## Required task
Render the entries below, starting with the line that contains "Viewport: 1280px width, 800px" and ending with the line that contains "pos(370,776)", as a two-column CSV with the header input,output, one row per entry holding its text and its answer, each in a single quoted field with line breaks replaced by spaces. Omit the pictures.

## Information given

※

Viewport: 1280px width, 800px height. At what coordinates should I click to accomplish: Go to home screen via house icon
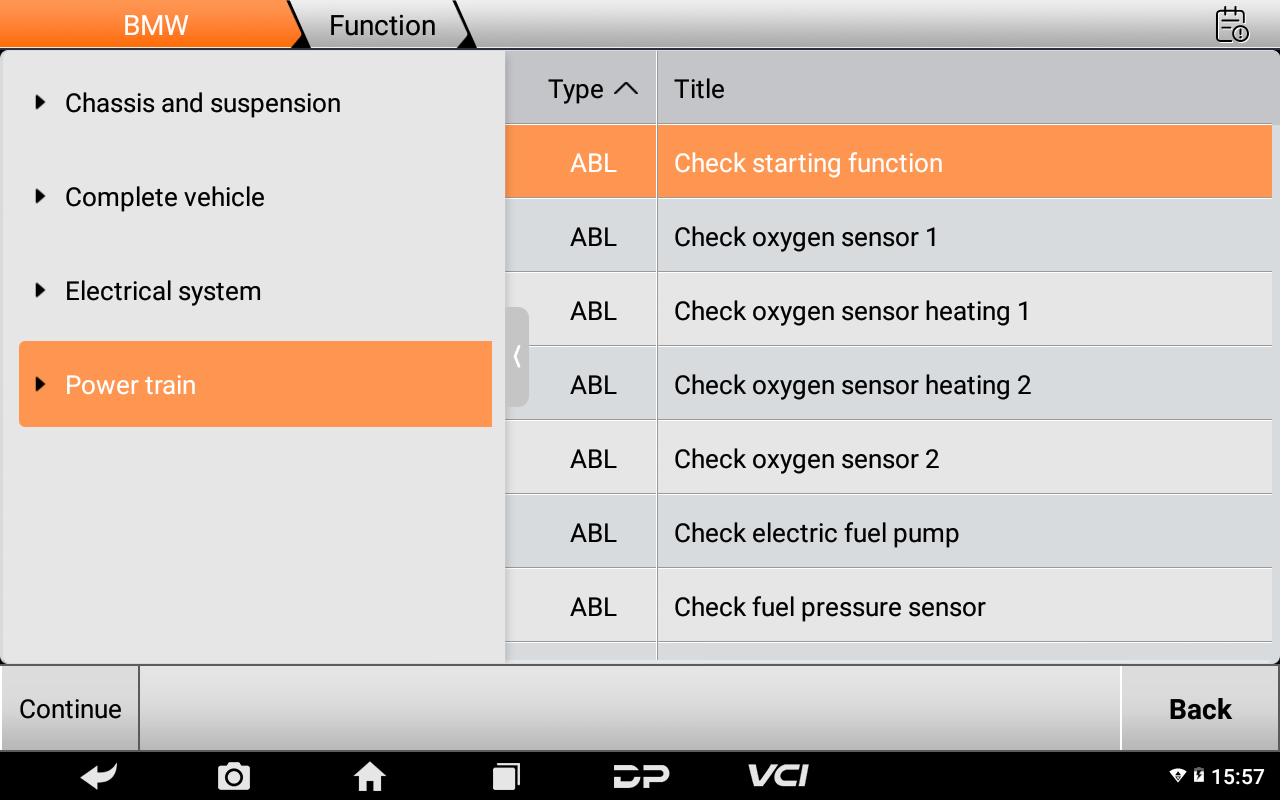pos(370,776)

※

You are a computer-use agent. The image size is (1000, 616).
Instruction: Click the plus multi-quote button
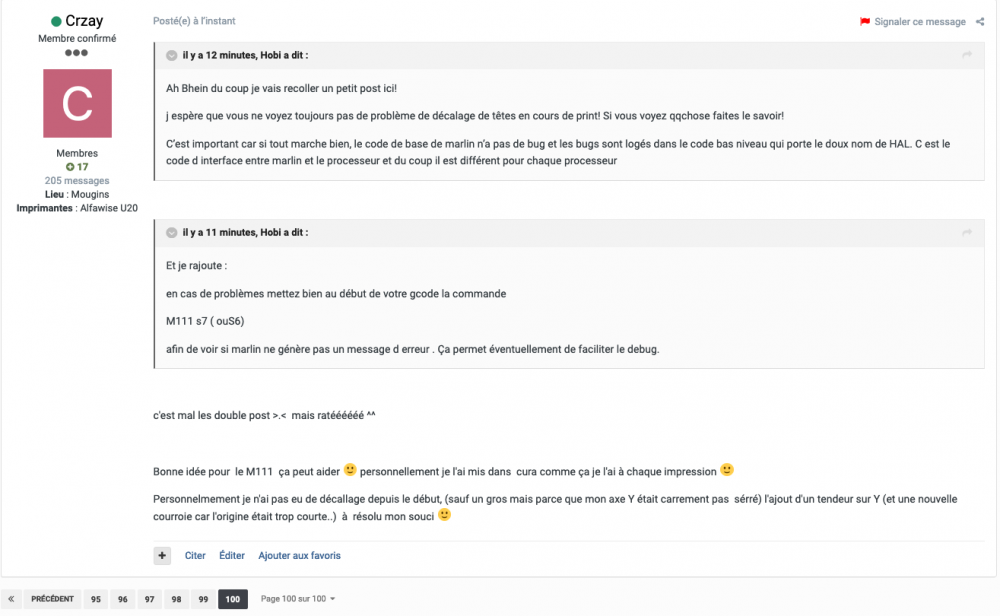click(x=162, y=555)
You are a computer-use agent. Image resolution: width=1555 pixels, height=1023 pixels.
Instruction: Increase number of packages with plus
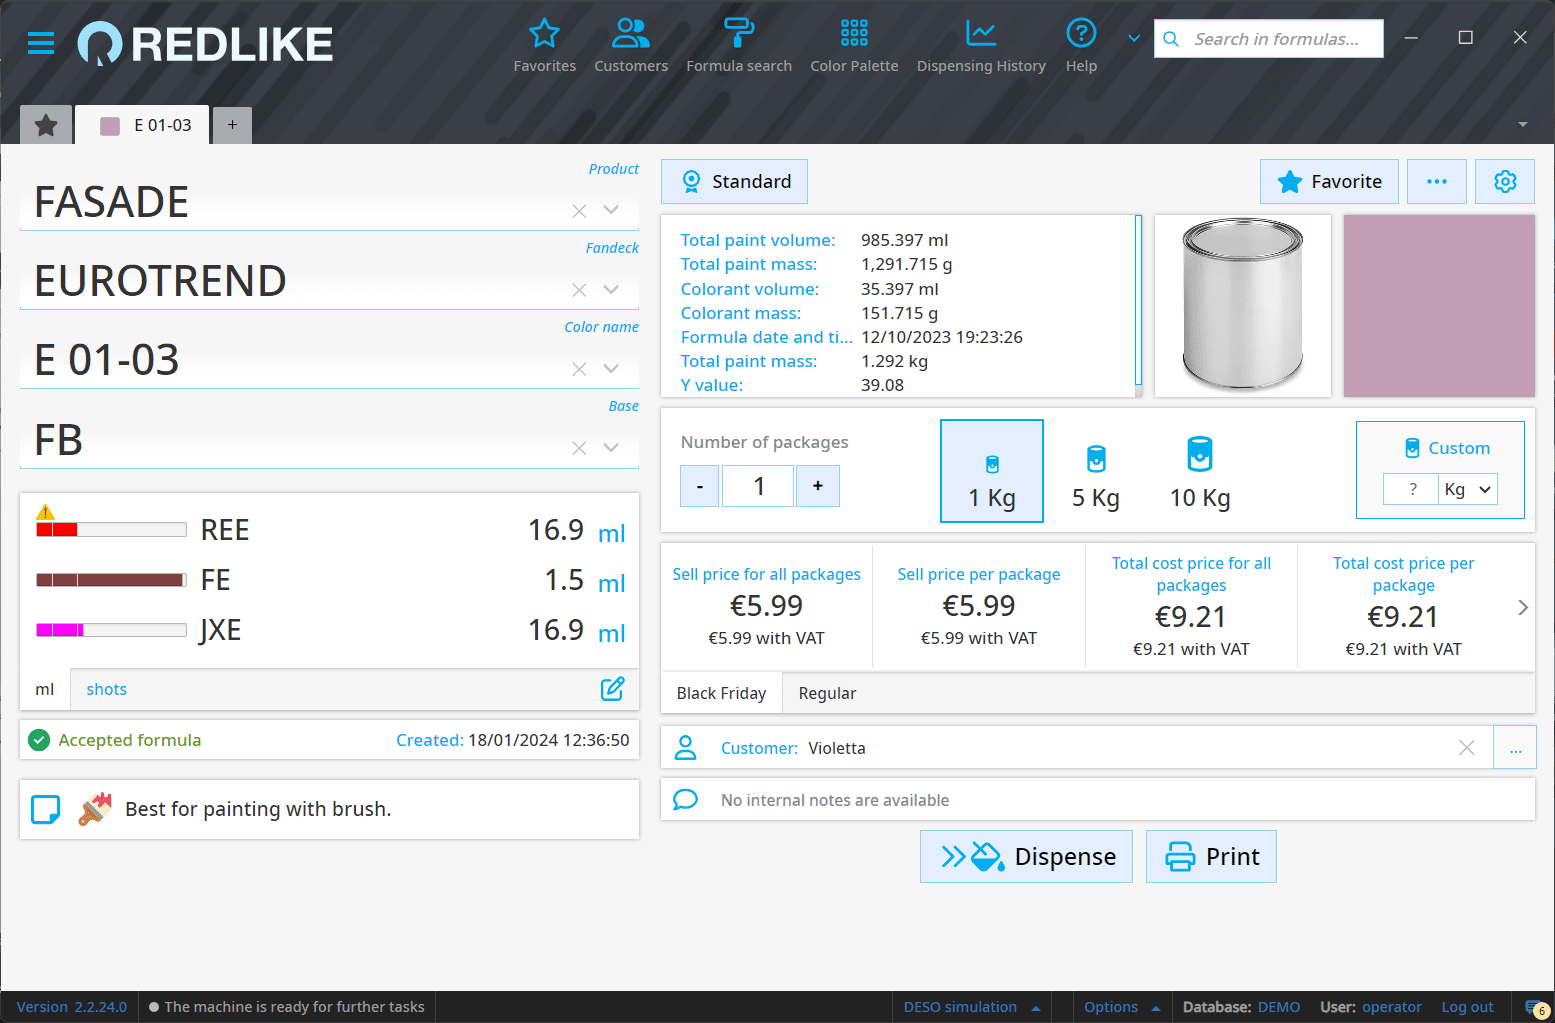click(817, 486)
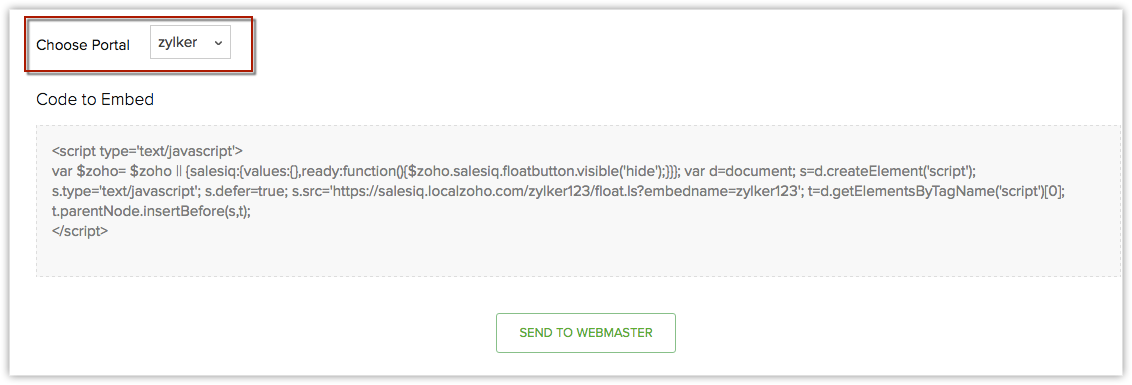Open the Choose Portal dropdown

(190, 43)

※

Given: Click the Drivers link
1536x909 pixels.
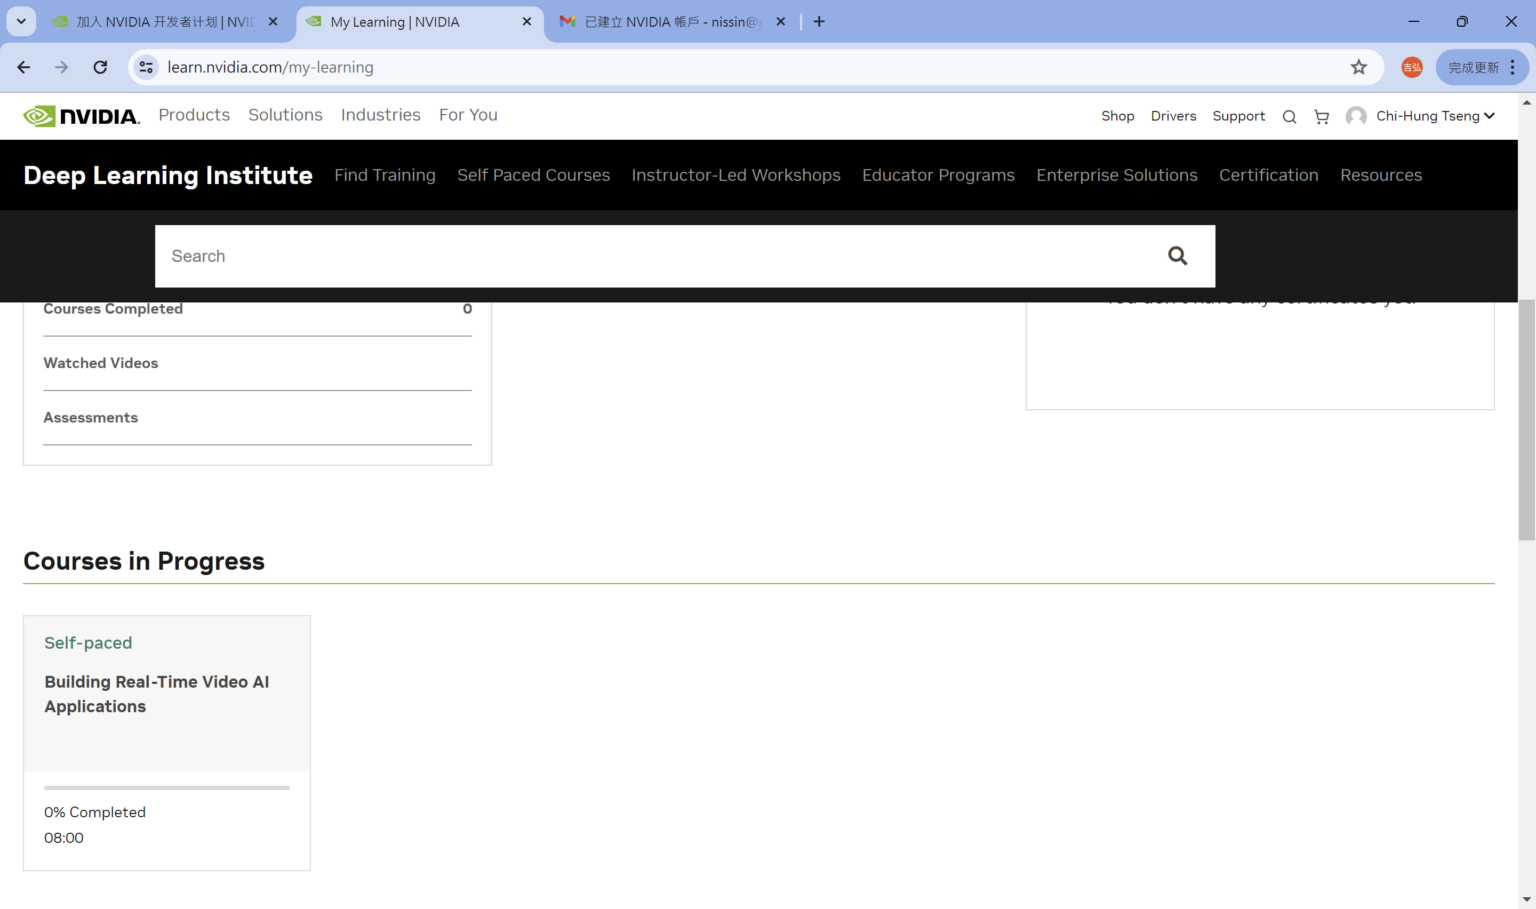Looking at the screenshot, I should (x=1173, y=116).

※

## Solution for this exercise
input,output
"Viewport: 1280px width, 800px height. At what coordinates should I click to accomplish: Go to home screen via house icon","pos(370,776)"